• _Task requirements_: Without the images, write out all of the following entries exactly.

#####

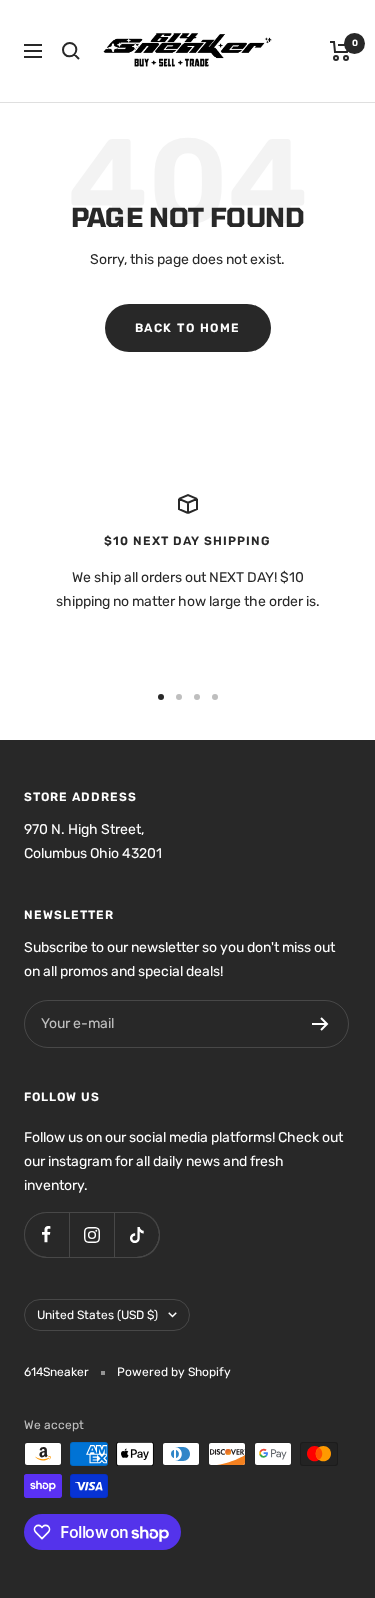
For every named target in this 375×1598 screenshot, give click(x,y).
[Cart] (340, 51)
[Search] (71, 51)
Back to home (188, 328)
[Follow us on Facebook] (46, 1234)
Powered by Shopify (174, 1372)
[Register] (320, 1024)
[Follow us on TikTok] (136, 1234)
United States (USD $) (97, 1315)
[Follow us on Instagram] (91, 1234)
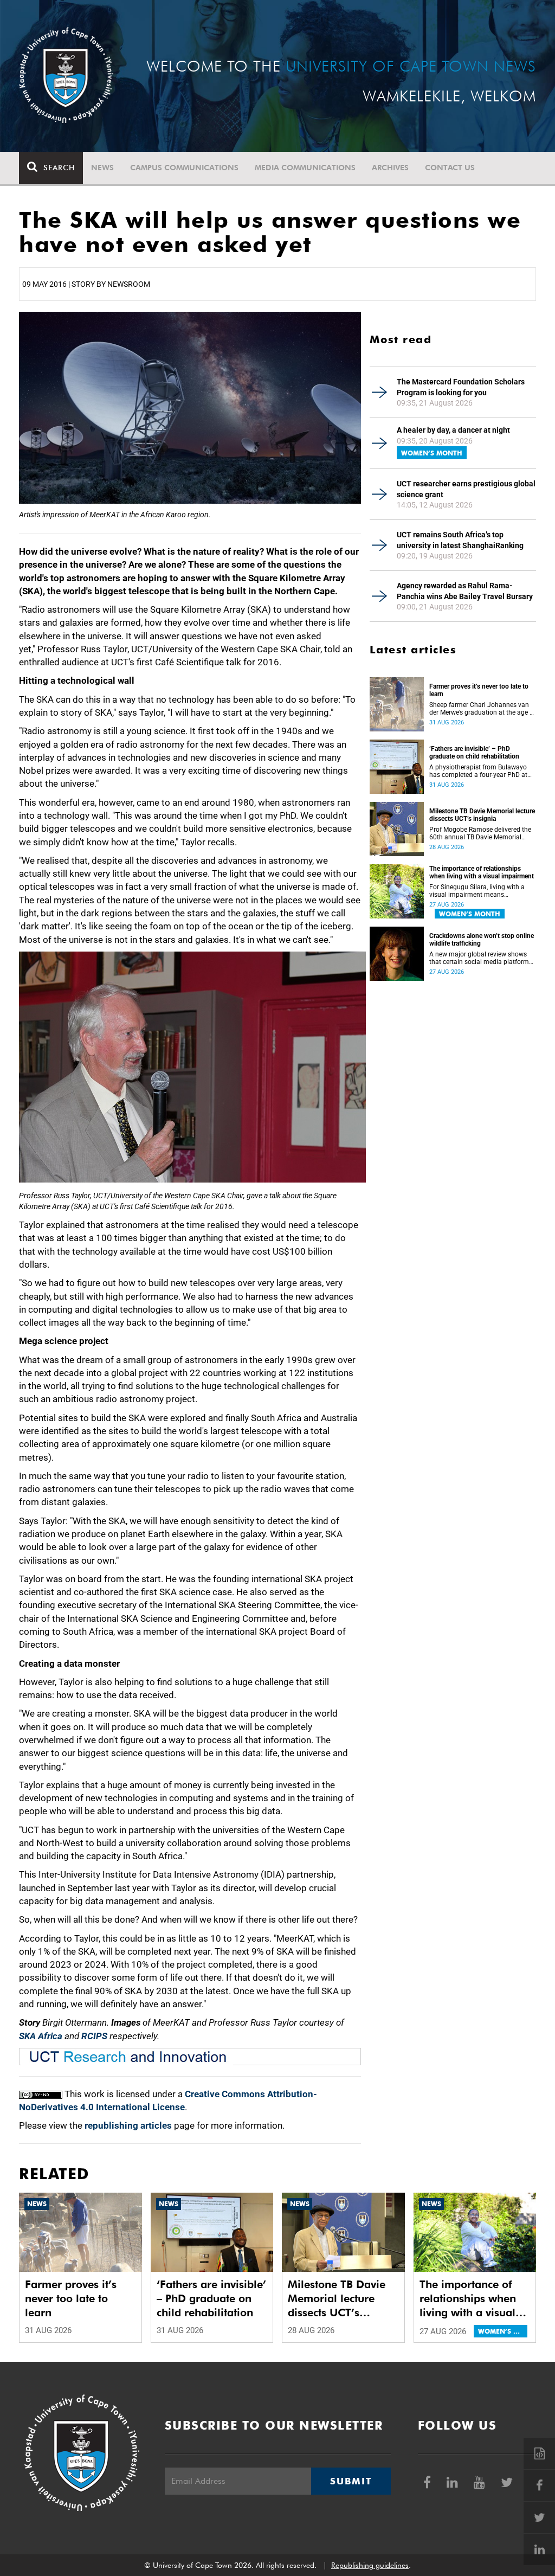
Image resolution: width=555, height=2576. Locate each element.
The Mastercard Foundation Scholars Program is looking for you (461, 387)
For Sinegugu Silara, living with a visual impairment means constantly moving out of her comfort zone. (477, 890)
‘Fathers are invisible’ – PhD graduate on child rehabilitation (474, 752)
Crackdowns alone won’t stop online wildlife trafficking (481, 939)
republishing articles (128, 2125)
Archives (390, 167)
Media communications (305, 167)
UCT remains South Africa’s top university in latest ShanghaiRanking (460, 540)
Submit (350, 2481)
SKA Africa (40, 2036)
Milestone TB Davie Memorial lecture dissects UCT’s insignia (482, 815)
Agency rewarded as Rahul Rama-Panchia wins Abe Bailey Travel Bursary (465, 591)
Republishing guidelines (370, 2565)
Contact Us (450, 167)
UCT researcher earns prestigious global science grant (466, 489)
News (102, 167)
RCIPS (94, 2036)
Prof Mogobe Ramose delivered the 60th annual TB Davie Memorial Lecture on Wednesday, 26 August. (480, 833)
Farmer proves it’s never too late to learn (478, 690)
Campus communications (184, 167)
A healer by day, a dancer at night (453, 430)
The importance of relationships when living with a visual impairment (481, 872)
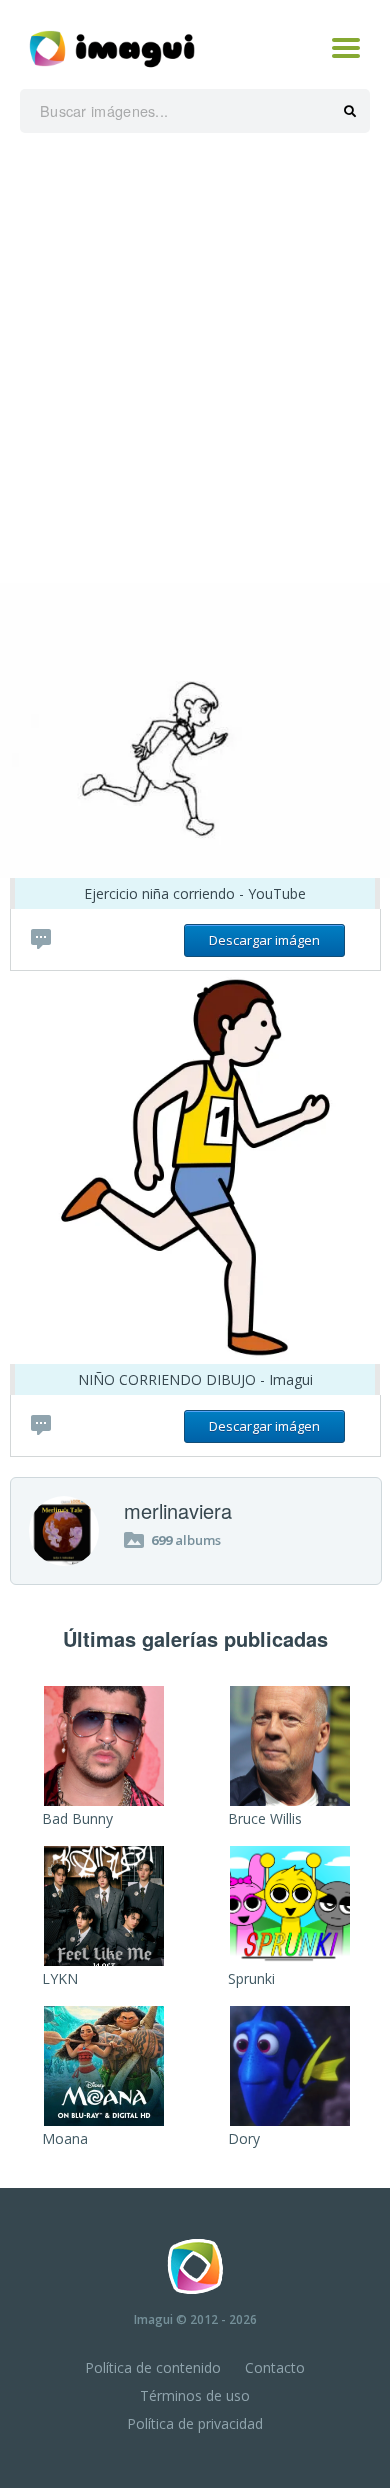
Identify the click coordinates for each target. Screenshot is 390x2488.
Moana (65, 2138)
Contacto (275, 2367)
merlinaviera (178, 1510)
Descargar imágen (264, 940)
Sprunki (251, 1978)
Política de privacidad (195, 2423)
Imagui (153, 2319)
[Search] (350, 112)
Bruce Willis (265, 1818)
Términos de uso (195, 2395)
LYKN (60, 1978)
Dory (244, 2138)
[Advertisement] (195, 358)
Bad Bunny (77, 1818)
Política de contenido (153, 2367)
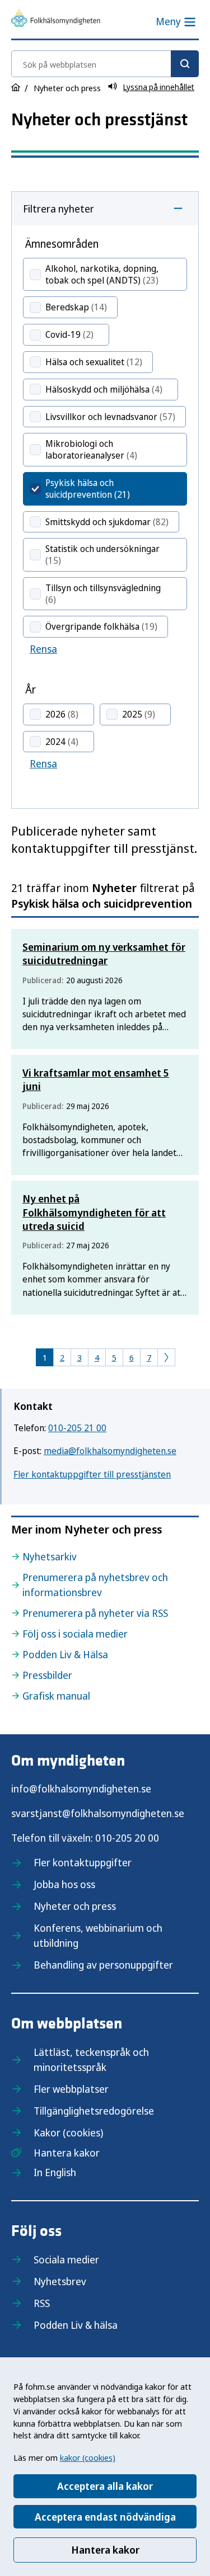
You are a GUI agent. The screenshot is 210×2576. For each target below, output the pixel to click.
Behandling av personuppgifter (103, 1964)
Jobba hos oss (64, 1884)
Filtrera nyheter (58, 208)
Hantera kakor (105, 2549)
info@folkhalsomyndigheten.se (81, 1788)
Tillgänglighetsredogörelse (94, 2110)
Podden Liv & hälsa (76, 2325)
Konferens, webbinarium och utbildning (98, 1935)
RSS (42, 2303)
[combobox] (105, 63)
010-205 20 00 (127, 1837)
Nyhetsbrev (60, 2281)
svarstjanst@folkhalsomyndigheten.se (97, 1813)
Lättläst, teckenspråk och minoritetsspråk (91, 2059)
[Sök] (185, 63)
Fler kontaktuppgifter (83, 1862)
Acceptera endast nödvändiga (105, 2516)
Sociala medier (66, 2259)
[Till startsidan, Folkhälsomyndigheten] (55, 19)
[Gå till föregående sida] (166, 1357)
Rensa (43, 648)
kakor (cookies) (87, 2457)
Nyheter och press (75, 1906)
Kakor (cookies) (68, 2132)
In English (55, 2172)
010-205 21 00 (77, 1428)
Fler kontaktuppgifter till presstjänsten (92, 1474)
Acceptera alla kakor (105, 2486)
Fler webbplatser (71, 2089)
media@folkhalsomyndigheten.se (110, 1451)
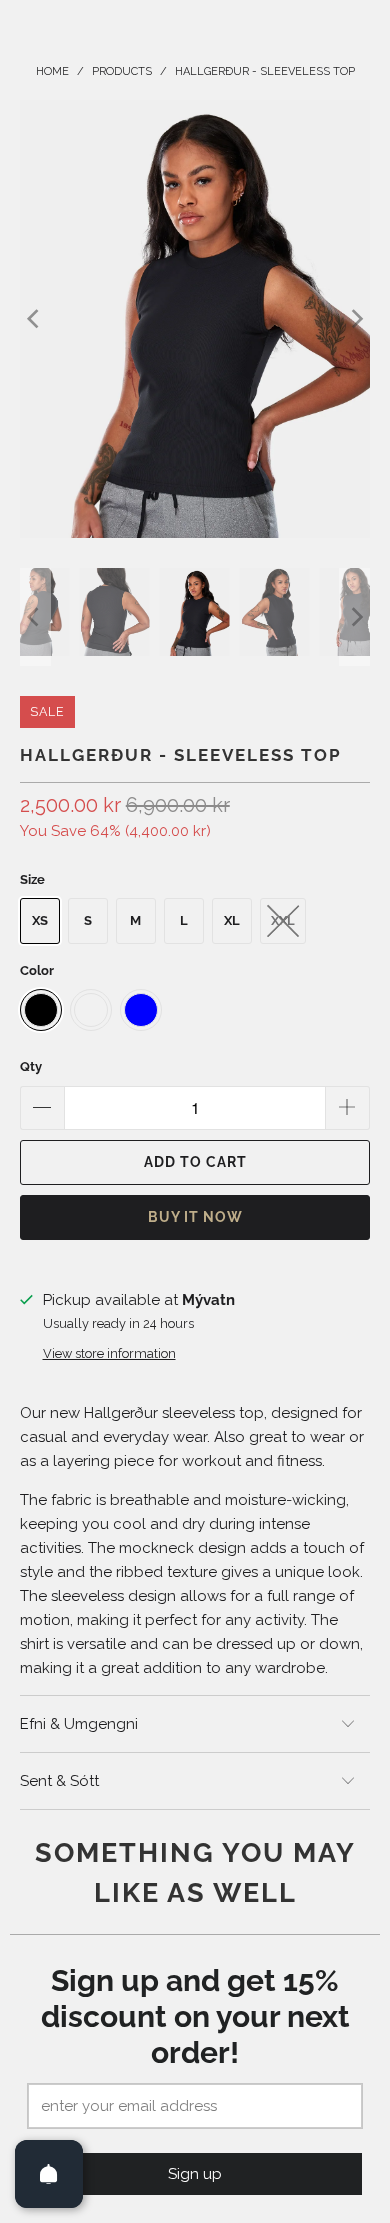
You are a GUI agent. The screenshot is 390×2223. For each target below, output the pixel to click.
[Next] (355, 319)
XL (232, 920)
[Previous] (35, 319)
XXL (283, 920)
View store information (109, 1353)
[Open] (49, 2174)
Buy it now (195, 1217)
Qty (31, 1066)
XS (40, 920)
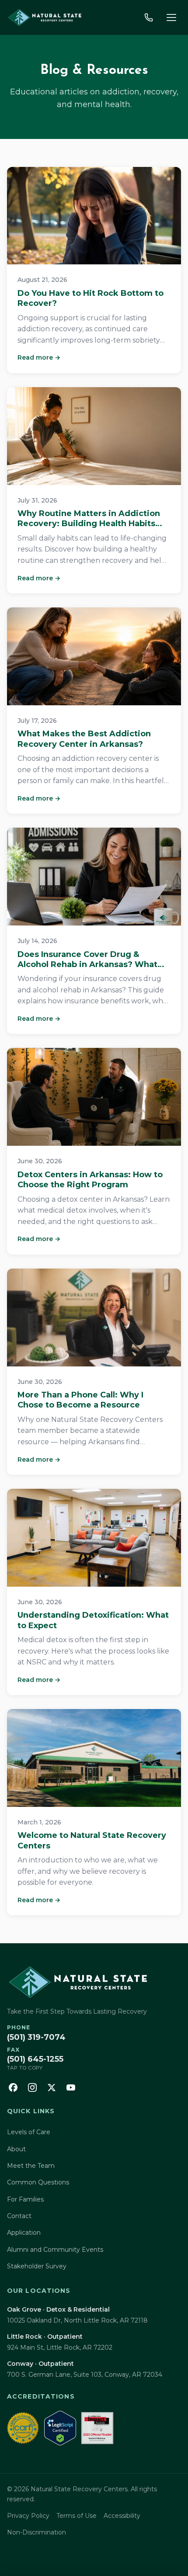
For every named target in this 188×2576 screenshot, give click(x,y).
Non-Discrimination (36, 2532)
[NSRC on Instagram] (32, 2087)
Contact (19, 2216)
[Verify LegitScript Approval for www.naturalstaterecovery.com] (60, 2428)
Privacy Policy (28, 2516)
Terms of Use (76, 2516)
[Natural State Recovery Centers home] (44, 17)
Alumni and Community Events (55, 2250)
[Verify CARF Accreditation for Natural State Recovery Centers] (23, 2428)
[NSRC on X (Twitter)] (51, 2087)
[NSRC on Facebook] (13, 2087)
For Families (25, 2199)
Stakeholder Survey (36, 2266)
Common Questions (38, 2182)
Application (24, 2232)
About (16, 2149)
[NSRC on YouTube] (71, 2087)
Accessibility (122, 2516)
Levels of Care (28, 2132)
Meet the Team (31, 2166)
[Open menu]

#####

• _Your response_:
For every named target in this 375×1598 screenshot, give click(x,y).
[Cart] (340, 51)
[Search] (71, 51)
Back to home (188, 328)
[Follow us on Facebook] (46, 1234)
Powered by Shopify (174, 1372)
[Register] (320, 1024)
[Follow us on TikTok] (136, 1234)
United States (USD $) (97, 1315)
[Follow us on Instagram] (91, 1234)
Image resolution: width=555, height=2576. Locate each element.
The Mastercard Foundation Scholars Program is looking for you (461, 387)
For Sinegugu Silara, living with a visual impairment means constantly moving out of her comfort zone. (477, 890)
‘Fathers are invisible’ – PhD graduate on child rehabilitation (474, 752)
Crackdowns alone won’t stop online wildlife trafficking (481, 939)
republishing articles (128, 2125)
Archives (390, 167)
Media communications (305, 167)
UCT remains South Africa’s top university in latest ShanghaiRanking (460, 540)
Submit (350, 2481)
SKA Africa (40, 2036)
Milestone TB Davie Memorial lecture dissects UCT’s insignia (482, 815)
Agency rewarded as Rahul Rama-Panchia wins Abe Bailey Travel Bursary (465, 591)
Republishing guidelines (370, 2565)
Contact Us (450, 167)
UCT researcher earns prestigious global science grant (466, 489)
News (102, 167)
RCIPS (94, 2036)
Prof Mogobe Ramose delivered the 60th annual TB Davie Memorial Lecture on Wednesday, 26 August. (480, 833)
Farmer proves it’s never too late to learn (478, 690)
Campus communications (184, 167)
A healer by day, a dancer at night (453, 430)
The importance of relationships when living with a visual impairment (481, 872)
Identify the click coordinates for each target. Screenshot is 390x2488.
Moana (65, 2138)
Contacto (275, 2367)
merlinaviera (178, 1510)
Descargar imágen (264, 940)
Sprunki (251, 1978)
Política de privacidad (195, 2423)
Imagui (153, 2319)
[Search] (350, 112)
Bruce Willis (265, 1818)
Términos de uso (195, 2395)
LYKN (60, 1978)
Dory (244, 2138)
[Advertisement] (195, 358)
Bad Bunny (77, 1818)
Política de contenido (153, 2367)
You are a GUI agent. The screenshot is 210×2576. For each target below, output the pixel to click.
Behandling av personuppgifter (103, 1964)
Jobba hos oss (64, 1884)
Filtrera nyheter (58, 208)
Hantera kakor (105, 2549)
info@folkhalsomyndigheten.se (81, 1788)
Tillgänglighetsredogörelse (94, 2110)
Podden Liv & hälsa (76, 2325)
Konferens, webbinarium och utbildning (98, 1935)
RSS (42, 2303)
[combobox] (105, 63)
010-205 20 00 (127, 1837)
Nyhetsbrev (60, 2281)
svarstjanst@folkhalsomyndigheten.se (97, 1813)
Lättläst, teckenspråk och minoritetsspråk (91, 2059)
[Sök] (185, 63)
Fler kontaktuppgifter (83, 1862)
Acceptera endast nödvändiga (105, 2516)
Sociala medier (66, 2259)
[Till startsidan, Folkhälsomyndigheten] (55, 19)
[Gå till föregående sida] (166, 1357)
Rensa (43, 648)
kakor (cookies) (87, 2457)
Nyheter och press (75, 1906)
Kakor (cookies) (68, 2132)
In English (55, 2172)
010-205 21 00 (77, 1428)
Fler kontaktuppgifter till presstjänsten (92, 1474)
Acceptera alla kakor (105, 2486)
Fler webbplatser (71, 2089)
media@folkhalsomyndigheten.se (110, 1451)
You are a GUI agent. The screenshot is 390×2223. For each target below, output the pixel to click.
[Next] (355, 319)
XL (232, 920)
[Previous] (35, 319)
XXL (283, 920)
View store information (109, 1353)
[Open] (49, 2174)
Buy it now (195, 1217)
Qty (31, 1066)
XS (40, 920)
For every named target in this 188×2576 screenshot, give click(x,y).
Non-Discrimination (36, 2532)
[NSRC on Instagram] (32, 2087)
Contact (19, 2216)
[Verify LegitScript Approval for www.naturalstaterecovery.com] (60, 2428)
Privacy Policy (28, 2516)
Terms of Use (76, 2516)
[Natural State Recovery Centers home] (44, 17)
Alumni and Community Events (55, 2250)
[Verify CARF Accreditation for Natural State Recovery Centers] (23, 2428)
[NSRC on X (Twitter)] (51, 2087)
[NSRC on Facebook] (13, 2087)
For Families (25, 2199)
Stakeholder Survey (36, 2266)
Common Questions (38, 2182)
Application (24, 2232)
About (16, 2149)
[NSRC on YouTube] (71, 2087)
Accessibility (122, 2516)
Levels of Care (28, 2132)
Meet the Team (31, 2166)
[Open menu]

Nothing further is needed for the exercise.